Available records:
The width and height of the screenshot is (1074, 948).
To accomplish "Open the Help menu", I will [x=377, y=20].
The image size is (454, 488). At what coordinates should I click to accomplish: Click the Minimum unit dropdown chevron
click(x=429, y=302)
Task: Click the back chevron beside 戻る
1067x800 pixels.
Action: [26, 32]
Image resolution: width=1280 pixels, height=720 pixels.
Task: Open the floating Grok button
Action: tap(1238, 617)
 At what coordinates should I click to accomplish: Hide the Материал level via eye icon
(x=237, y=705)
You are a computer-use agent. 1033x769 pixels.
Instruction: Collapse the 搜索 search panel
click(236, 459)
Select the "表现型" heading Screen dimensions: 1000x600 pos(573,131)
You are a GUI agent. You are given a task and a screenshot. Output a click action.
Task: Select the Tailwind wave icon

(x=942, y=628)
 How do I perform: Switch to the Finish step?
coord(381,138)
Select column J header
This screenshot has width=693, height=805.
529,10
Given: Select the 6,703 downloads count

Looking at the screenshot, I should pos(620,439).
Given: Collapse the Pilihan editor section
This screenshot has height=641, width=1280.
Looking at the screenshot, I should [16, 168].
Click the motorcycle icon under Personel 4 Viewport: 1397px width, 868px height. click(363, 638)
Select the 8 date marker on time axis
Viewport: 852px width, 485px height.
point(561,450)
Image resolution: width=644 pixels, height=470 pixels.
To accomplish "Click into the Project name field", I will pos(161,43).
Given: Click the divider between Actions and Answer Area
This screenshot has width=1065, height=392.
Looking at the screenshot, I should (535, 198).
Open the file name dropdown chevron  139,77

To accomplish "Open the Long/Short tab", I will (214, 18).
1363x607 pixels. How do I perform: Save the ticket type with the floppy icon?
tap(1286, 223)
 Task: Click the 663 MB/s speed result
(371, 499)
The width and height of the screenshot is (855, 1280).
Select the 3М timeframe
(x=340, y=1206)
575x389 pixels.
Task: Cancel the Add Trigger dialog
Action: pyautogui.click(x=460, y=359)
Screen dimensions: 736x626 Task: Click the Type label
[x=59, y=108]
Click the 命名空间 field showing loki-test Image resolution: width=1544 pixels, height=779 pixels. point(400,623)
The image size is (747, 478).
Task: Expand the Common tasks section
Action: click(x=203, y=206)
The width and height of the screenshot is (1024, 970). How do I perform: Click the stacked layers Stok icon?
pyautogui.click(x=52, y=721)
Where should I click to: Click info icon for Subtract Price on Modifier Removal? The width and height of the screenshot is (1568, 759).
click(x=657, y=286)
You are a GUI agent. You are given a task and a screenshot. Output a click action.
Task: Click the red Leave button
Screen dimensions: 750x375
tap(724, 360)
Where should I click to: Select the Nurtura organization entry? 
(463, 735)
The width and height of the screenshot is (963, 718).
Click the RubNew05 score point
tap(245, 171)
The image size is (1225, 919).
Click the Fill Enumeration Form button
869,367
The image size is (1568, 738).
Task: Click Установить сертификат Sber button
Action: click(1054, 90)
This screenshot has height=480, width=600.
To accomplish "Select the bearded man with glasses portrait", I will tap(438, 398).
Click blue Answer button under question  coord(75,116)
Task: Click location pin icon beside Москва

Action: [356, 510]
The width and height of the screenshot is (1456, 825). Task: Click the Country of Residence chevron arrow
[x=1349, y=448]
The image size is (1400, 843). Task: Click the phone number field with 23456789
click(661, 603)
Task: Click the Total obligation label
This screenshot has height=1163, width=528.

What the task requires:
The full listing above is to be copied exactly, line for line.

Result for this task:
The width and height of the screenshot is (1074, 948).
To accomplish "Open the Help menu", I will [x=377, y=20].
The image size is (454, 488). At what coordinates should I click to accomplish: Click the Minimum unit dropdown chevron
click(x=429, y=302)
Task: Click the back chevron beside 戻る
1067x800 pixels.
Action: [26, 32]
Image resolution: width=1280 pixels, height=720 pixels.
Task: Open the floating Grok button
Action: tap(1238, 617)
 At what coordinates should I click to accomplish: Hide the Материал level via eye icon
(x=237, y=705)
You are a computer-use agent. 1033x769 pixels.
Instruction: Collapse the 搜索 search panel
click(236, 459)
Select the "表现型" heading Screen dimensions: 1000x600 pos(573,131)
You are a GUI agent. You are given a task and a screenshot. Output a click action.
Task: Select the Tailwind wave icon

(x=942, y=628)
 How do I perform: Switch to the Finish step?
coord(381,138)
Select column J header
This screenshot has width=693, height=805.
529,10
Given: Select the 6,703 downloads count

Looking at the screenshot, I should pos(620,439).
Given: Collapse the Pilihan editor section
This screenshot has height=641, width=1280.
Looking at the screenshot, I should [16, 168].
Click the motorcycle icon under Personel 4 Viewport: 1397px width, 868px height. click(363, 638)
Select the 8 date marker on time axis
Viewport: 852px width, 485px height.
point(561,450)
Image resolution: width=644 pixels, height=470 pixels.
To accomplish "Click into the Project name field", I will pos(161,43).
Given: Click the divider between Actions and Answer Area
This screenshot has width=1065, height=392.
Looking at the screenshot, I should (535, 198).
Open the file name dropdown chevron  139,77

To accomplish "Open the Long/Short tab", I will (214, 18).
1363x607 pixels. How do I perform: Save the ticket type with the floppy icon?
tap(1286, 223)
 Task: Click the 663 MB/s speed result
(371, 499)
The width and height of the screenshot is (855, 1280).
Select the 3М timeframe
(x=340, y=1206)
575x389 pixels.
Task: Cancel the Add Trigger dialog
Action: pyautogui.click(x=460, y=359)
Screen dimensions: 736x626 Task: Click the Type label
[x=59, y=108]
Click the 命名空间 field showing loki-test Image resolution: width=1544 pixels, height=779 pixels. point(400,623)
The image size is (747, 478).
Task: Expand the Common tasks section
Action: click(x=203, y=206)
The width and height of the screenshot is (1024, 970). How do I perform: Click the stacked layers Stok icon?
pyautogui.click(x=52, y=721)
Where should I click to: Click info icon for Subtract Price on Modifier Removal? The width and height of the screenshot is (1568, 759).
click(x=657, y=286)
You are a GUI agent. You are given a task and a screenshot. Output a click action.
Task: Click the red Leave button
Screen dimensions: 750x375
tap(724, 360)
Where should I click to: Select the Nurtura organization entry? 
(463, 735)
The width and height of the screenshot is (963, 718).
Click the RubNew05 score point
tap(245, 171)
The image size is (1225, 919).
Click the Fill Enumeration Form button
869,367
The image size is (1568, 738).
Task: Click Установить сертификат Sber button
Action: click(1054, 90)
This screenshot has height=480, width=600.
To accomplish "Select the bearded man with glasses portrait", I will tap(438, 398).
Click blue Answer button under question  coord(75,116)
Task: Click location pin icon beside Москва

Action: [356, 510]
The width and height of the screenshot is (1456, 825). Task: Click the Country of Residence chevron arrow
[x=1349, y=448]
The image size is (1400, 843). Task: Click the phone number field with 23456789
click(661, 603)
Task: Click the Total obligation label
This screenshot has height=1163, width=528.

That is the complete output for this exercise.